I had a dream last night:
I dreamt that I was sitting at a restaurant table,... it must have been a buffet because I had a plate of food piled ridiculously high,… so high that a green bean tumbled down the steep slope of my mountain of food and onto the floor. One of the many hungry children who surrounded my table in their soiled, shredded clothes reached out quickly and captured the bean, complying with the 5-second rule with 4.5 seconds to spare. The other children looked upon the child (and me) with silent envy and hunger.
I continued to eat and fill my bloated frame.

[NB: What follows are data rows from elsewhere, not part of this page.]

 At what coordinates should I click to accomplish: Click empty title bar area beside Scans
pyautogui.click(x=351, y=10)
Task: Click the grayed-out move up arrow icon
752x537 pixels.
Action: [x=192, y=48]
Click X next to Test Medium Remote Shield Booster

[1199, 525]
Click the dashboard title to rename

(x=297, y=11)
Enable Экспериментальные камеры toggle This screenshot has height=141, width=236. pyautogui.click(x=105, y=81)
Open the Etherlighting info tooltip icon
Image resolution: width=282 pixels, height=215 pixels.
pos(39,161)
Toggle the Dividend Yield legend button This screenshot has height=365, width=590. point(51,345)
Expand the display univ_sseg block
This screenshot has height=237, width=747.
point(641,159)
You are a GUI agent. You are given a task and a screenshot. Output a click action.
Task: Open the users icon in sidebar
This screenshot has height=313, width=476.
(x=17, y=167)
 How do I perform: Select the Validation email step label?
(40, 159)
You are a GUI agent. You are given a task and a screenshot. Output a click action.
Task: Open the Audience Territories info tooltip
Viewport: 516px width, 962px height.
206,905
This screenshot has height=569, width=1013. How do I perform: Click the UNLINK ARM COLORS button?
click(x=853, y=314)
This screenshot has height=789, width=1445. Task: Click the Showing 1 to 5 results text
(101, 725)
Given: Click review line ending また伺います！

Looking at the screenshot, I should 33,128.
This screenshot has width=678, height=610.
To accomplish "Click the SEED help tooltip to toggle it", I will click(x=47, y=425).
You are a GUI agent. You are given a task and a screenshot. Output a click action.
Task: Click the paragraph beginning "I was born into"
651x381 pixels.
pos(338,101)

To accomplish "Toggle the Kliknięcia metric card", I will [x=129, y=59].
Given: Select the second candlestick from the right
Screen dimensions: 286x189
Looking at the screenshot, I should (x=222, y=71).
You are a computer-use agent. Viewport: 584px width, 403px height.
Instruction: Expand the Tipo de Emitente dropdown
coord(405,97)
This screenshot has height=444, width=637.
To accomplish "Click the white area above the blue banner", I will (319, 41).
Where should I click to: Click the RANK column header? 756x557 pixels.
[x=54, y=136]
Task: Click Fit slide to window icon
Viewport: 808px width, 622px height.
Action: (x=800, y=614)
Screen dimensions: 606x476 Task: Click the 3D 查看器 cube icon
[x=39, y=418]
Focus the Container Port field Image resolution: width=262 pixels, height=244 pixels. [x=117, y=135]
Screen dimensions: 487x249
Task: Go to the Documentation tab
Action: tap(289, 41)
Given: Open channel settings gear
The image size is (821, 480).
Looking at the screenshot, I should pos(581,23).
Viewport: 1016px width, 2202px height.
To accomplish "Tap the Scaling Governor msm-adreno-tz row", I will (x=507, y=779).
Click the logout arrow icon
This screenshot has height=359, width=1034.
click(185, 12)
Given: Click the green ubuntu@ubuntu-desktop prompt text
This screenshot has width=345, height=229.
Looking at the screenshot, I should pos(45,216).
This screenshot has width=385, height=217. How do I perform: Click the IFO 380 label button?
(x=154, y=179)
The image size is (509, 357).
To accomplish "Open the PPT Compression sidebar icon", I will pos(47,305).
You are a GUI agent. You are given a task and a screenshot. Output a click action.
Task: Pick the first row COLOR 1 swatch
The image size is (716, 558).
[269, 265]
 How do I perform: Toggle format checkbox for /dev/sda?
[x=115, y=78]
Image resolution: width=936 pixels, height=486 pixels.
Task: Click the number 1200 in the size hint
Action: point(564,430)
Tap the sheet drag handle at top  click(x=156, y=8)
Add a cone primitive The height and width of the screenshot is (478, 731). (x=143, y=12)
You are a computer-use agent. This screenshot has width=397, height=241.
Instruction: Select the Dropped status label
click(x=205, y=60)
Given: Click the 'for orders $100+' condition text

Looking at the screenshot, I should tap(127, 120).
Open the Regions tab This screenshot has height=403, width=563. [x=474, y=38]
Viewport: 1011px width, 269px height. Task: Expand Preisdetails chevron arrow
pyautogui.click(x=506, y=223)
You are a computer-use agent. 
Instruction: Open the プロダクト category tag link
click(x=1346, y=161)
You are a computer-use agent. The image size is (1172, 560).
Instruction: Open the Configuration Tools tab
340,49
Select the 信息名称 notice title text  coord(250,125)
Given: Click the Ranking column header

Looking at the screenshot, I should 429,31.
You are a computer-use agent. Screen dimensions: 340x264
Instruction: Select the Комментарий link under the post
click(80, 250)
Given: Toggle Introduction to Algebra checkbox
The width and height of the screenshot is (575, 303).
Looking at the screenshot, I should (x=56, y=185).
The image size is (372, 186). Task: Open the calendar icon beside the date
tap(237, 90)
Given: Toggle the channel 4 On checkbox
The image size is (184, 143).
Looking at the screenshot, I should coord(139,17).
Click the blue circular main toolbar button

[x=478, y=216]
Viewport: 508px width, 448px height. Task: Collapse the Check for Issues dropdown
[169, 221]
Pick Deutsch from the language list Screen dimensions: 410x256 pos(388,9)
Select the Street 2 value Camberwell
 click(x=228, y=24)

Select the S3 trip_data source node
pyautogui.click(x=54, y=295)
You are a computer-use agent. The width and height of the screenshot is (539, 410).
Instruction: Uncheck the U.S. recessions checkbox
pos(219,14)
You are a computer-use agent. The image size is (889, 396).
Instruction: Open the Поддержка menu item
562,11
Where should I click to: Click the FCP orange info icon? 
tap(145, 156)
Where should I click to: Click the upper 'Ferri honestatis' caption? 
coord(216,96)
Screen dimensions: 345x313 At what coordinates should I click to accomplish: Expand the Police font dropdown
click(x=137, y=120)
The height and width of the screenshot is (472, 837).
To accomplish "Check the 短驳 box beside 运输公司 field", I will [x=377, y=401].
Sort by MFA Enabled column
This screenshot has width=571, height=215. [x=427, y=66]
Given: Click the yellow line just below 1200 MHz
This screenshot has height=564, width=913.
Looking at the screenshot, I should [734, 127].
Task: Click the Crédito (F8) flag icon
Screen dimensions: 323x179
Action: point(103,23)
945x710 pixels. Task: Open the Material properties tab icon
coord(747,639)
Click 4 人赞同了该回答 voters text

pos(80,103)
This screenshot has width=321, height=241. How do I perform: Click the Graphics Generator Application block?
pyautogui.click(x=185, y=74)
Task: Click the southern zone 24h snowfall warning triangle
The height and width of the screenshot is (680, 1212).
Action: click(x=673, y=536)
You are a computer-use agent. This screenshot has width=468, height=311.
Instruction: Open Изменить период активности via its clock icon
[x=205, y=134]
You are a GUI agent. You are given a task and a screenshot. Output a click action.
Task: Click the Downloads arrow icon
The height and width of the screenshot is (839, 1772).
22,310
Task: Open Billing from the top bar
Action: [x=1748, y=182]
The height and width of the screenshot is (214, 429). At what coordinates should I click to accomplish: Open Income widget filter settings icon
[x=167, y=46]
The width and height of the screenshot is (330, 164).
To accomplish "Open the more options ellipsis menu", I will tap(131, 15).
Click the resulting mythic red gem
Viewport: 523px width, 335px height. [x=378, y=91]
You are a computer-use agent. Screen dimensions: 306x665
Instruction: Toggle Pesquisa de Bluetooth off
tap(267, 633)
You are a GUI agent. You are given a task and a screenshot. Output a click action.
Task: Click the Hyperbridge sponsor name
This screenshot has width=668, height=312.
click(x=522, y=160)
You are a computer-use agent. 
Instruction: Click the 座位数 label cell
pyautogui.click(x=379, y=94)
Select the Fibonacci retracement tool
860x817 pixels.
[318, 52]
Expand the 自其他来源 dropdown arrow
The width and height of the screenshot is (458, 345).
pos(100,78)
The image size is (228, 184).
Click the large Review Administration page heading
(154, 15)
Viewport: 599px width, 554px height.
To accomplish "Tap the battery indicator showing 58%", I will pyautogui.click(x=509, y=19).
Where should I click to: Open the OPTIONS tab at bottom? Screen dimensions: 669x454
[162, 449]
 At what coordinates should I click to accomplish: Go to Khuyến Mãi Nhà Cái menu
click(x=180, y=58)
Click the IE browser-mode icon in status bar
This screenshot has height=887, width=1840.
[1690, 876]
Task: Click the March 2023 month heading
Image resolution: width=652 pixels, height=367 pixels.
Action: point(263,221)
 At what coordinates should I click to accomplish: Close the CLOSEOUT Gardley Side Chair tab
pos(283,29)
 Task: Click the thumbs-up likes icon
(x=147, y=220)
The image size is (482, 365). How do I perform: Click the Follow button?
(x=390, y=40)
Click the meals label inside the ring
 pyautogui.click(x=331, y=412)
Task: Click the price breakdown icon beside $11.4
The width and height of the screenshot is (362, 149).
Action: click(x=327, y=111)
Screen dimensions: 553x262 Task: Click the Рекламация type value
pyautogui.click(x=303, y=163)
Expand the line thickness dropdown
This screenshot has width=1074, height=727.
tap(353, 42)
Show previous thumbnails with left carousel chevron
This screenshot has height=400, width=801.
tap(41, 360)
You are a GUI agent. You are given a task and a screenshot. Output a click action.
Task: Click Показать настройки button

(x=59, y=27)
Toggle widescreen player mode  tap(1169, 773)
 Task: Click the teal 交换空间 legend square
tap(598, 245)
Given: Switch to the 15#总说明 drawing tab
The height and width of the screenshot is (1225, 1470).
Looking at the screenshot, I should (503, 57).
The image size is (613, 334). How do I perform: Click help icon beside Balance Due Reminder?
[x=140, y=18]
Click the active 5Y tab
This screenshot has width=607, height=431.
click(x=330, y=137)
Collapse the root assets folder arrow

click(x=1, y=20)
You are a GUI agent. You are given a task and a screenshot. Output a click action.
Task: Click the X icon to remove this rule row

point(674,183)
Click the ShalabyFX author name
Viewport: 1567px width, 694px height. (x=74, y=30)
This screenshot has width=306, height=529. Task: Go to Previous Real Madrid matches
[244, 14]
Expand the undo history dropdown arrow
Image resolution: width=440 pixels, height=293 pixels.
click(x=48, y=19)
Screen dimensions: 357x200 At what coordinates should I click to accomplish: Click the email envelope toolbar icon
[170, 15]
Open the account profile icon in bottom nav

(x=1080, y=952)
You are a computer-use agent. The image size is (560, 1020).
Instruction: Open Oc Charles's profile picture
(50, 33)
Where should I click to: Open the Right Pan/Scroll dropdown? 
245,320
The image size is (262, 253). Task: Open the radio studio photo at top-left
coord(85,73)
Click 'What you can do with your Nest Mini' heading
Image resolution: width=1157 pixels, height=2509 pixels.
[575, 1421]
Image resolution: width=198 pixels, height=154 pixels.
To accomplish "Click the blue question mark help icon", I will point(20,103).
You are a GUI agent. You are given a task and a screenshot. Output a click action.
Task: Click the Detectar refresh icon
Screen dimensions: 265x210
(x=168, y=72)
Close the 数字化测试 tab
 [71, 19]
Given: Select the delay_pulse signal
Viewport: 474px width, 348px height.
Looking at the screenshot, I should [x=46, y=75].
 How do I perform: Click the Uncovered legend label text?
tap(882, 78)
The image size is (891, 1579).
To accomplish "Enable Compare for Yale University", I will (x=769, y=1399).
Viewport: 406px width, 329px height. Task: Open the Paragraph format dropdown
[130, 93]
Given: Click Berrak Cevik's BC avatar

Last week Robert Lewis taught the Bridge2Rwanda Scholars (and me) that among the methods by which God has revealed himself throughout history are (1) dreams and (2) Scripture. (Yes, there are a few others.)
I had a dream last night that might have vaporized without a footprint. But this morning, no doubt by mere crazy coincidence, I quite randomly opened to Isaiah 58 (6-7), which guided me to Micah 6 and on to Matthew 25: 31-46. O, how I wish I could boast of my exhilaration and inspiration by a God who is so near and active and personal. Instead I feel very heavy. But "feeling" without "doing" is meaningless. So where shall I begin? I should begin with the assignment, indeed the opportunity right in front of me.